— EXCERPT TO READ —
────────────────────────────────────────

Newark Think Tank works to find solutions for community poverty

Sometimes a small change makes a huge difference in the community you are involved in.

In 2014, community members in Newark, Ohio formed the grassroots organizing group, the Newark Think Tank on Poverty (NTTP.) Their intention began with a focus on the various ways to work on solving problems in the community by utilizing members of the community who may be facing similar situations.

According to their website, problems involve obtaining sustainable work, safe housing and accessible transportation. One of the NTTP’s primary focuses is closing the gap in services and working against unemployment and poverty.

NTTP is separated into various committees and projects to work on addressing these issues. It is grounded in educating the community and trying to collectivize individuals in Newark that are the victims of gaps and overlaps in services (services that range from job and family to the local healthcare system.)

The focus is primarily on representation. A common phrase heard at NTTP meetings is, “the pursuit of seats at the table.” This means that by putting more people on the ground-level (in terms of receiving services) at the same table with those making decisions, more decisions will be made that benefit the people receiving these kinds of services.

English major Kellon Patey ‘19 began to work with the NTTP during the first week of his sophomore year after looking to get more involved in service. As a member of the leadership committee, one of his leading focuses is on making re-entry transitions for some people run more smoothly than it is.

“One thing that the Think Tank has really taught me is that working at the Grassroots level really is fulfilling. It’s something that feels very real and more conducive to building relationships. It’s taught me so much from people I never thought I would be learning things from,” said Patey.

NTTP emphasizes that the real experts on topics such as poverty, addiction, the prison system and healthcare in small towns are the people themselves and seek to listen to how people can be helped.

More recently, the NTTP is working to get meth categorized as a life-threatening drug, even though the FDA still does not list it as such. For every opiate-related arrest, a drug that is considered life threatening, there are two meth-related arrests. The NTTP wants to raise awareness for meth-addiction and continue to close the gap between those suffering and those with solutions.

NTTP succeeded at convincing the local government — and Denison — to remove the box on job applications that signal an applicant has committed a felony. Employers often toss job applications at first sight of the checked box. Abolishing the “box” means that those with felonies on their record can now at least get their foot in the door before being disregarded by an employer.

Thanks to the eradication of the box, more people now have better chances of getting jobs who did not before. NTTP knows that it is incredibly important for everyone, but especially those reentering society from prison, rehabs and hospitals.

────────────────────────────────────────

— Items from a dataset —
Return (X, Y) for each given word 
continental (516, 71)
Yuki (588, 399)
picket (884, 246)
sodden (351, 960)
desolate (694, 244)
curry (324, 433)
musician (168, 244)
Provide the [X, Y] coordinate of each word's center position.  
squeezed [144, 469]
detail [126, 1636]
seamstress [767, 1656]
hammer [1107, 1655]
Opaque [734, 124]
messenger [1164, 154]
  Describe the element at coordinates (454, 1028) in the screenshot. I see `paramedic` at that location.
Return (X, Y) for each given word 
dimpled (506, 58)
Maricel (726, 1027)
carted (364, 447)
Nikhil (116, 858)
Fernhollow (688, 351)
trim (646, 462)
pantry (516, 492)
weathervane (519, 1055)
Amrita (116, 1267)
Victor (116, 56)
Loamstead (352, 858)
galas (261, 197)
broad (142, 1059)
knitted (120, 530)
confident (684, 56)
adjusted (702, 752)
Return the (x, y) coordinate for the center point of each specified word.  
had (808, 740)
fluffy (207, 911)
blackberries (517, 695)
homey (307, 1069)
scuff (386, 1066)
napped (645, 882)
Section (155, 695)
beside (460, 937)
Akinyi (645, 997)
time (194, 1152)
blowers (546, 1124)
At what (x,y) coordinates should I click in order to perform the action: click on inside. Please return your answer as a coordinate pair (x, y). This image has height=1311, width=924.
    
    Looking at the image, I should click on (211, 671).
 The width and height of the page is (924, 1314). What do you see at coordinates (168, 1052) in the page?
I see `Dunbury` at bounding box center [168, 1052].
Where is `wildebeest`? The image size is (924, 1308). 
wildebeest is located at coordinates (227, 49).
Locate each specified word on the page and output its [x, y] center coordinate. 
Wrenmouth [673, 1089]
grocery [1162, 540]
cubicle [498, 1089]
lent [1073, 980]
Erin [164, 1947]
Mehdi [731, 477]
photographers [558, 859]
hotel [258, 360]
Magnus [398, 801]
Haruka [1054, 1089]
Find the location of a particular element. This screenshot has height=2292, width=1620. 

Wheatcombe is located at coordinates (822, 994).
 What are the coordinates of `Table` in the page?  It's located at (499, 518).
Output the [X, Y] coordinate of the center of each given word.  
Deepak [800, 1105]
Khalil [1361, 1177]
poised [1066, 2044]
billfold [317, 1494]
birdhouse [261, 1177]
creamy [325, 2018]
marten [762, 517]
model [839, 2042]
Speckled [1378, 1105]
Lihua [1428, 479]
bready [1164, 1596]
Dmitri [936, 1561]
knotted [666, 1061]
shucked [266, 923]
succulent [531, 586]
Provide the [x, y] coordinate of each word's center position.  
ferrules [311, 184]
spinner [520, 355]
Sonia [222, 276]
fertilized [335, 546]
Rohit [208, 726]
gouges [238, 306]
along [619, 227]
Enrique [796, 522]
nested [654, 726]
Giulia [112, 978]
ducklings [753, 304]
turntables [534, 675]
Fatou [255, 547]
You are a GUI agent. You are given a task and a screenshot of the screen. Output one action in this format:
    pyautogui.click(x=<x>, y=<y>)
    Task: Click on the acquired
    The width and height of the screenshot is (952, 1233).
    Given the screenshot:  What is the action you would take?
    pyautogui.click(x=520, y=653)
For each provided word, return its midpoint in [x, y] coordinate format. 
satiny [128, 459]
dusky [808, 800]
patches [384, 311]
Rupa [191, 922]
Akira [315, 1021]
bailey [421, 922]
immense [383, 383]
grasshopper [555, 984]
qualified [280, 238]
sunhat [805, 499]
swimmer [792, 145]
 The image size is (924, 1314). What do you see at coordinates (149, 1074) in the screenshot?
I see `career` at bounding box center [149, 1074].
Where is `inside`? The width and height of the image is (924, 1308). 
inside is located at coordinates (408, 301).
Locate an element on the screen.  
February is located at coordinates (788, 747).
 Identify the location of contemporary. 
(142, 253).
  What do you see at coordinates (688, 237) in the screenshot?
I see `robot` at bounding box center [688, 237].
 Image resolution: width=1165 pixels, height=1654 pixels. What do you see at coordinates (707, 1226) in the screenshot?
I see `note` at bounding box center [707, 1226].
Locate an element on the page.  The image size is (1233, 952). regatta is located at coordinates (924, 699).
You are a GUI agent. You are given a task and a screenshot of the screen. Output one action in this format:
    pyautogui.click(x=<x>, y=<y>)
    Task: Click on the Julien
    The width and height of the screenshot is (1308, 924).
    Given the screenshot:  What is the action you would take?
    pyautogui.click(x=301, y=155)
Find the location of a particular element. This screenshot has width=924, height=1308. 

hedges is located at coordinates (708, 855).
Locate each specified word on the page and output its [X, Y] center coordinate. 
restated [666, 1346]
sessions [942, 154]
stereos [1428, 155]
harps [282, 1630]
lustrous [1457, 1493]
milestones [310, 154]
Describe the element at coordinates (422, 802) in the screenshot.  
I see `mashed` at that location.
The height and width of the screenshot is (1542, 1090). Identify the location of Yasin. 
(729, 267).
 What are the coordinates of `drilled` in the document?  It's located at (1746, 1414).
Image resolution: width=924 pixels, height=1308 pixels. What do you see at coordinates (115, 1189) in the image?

────────────────────────────────────────

— WORK TO COMPLETE —
(a) Reproduce the passage of the Newark Think Tank article that opens with the words containing "NTTP emphasizes that" and closes with "can be helped.".
(b) How would you put this sentence from the Newark Think Tank article into Spanish: "Employers often toss job applications at first sight of the checked box."?

— ANSWERS TO THE EXERCISE —
(a)
NTTP emphasizes that the real experts on topics such as poverty, addiction, the prison system and healthcare in small towns are the people themselves and seek to listen to how people can be helped.

(b) Los empleadores a menudo descartan las solicitudes de empleo en cuanto ven la casilla marcada.